**WORK ITEM**
For the entries that follow, produce an exact copy with no pictures in it.

**DATA EXTRACTS**
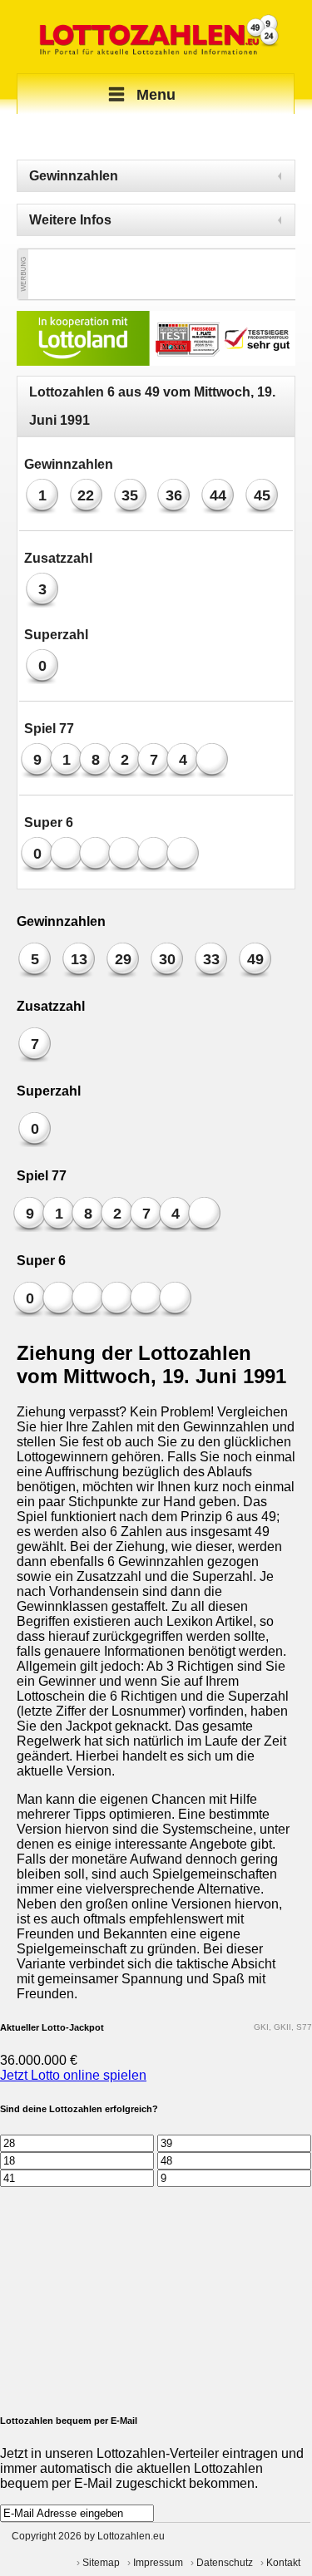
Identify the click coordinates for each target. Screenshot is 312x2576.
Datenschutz (224, 2563)
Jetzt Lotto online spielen (73, 2075)
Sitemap (101, 2563)
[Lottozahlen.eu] (156, 36)
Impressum (158, 2563)
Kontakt (283, 2563)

**COMPLETED EXERCISE**
Identify the click coordinates for each target. Screenshot is 312x2576.
Datenschutz (224, 2563)
Jetzt Lotto online spielen (73, 2075)
Sitemap (101, 2563)
[Lottozahlen.eu] (156, 36)
Impressum (158, 2563)
Kontakt (283, 2563)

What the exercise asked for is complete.